WORK TO BE COMPLETED: Rewrite the items from the line containing "This screenshot has height=380, width=633." through the end, swapping "badge" for "button" and keeping everything else unchanged. Leave the pictures out of your answer.

[Data pulled from a collection]
++++

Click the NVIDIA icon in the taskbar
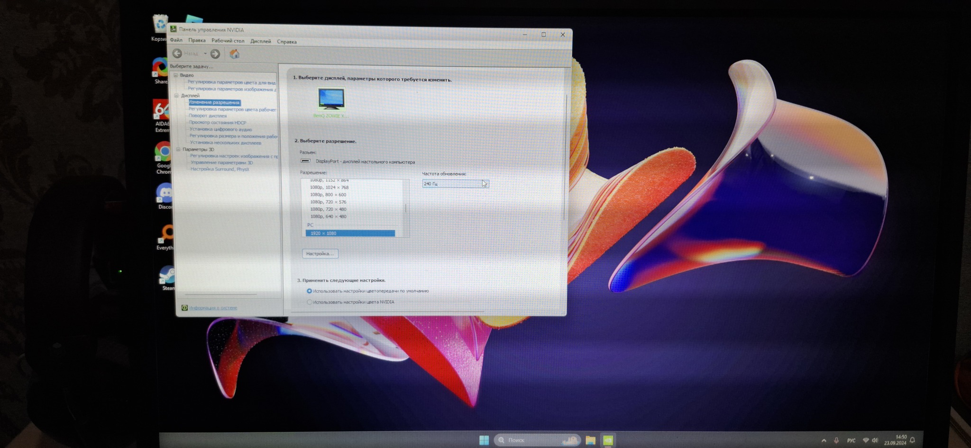 click(608, 440)
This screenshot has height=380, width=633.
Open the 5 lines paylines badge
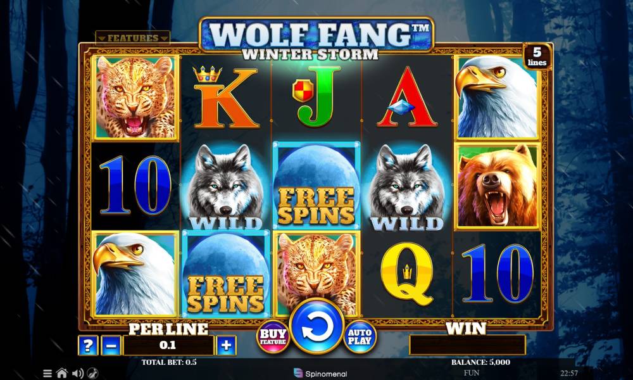coord(537,56)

++++

RESPONSE:
This screenshot has height=380, width=633.
Open the 5 lines paylines button
coord(537,56)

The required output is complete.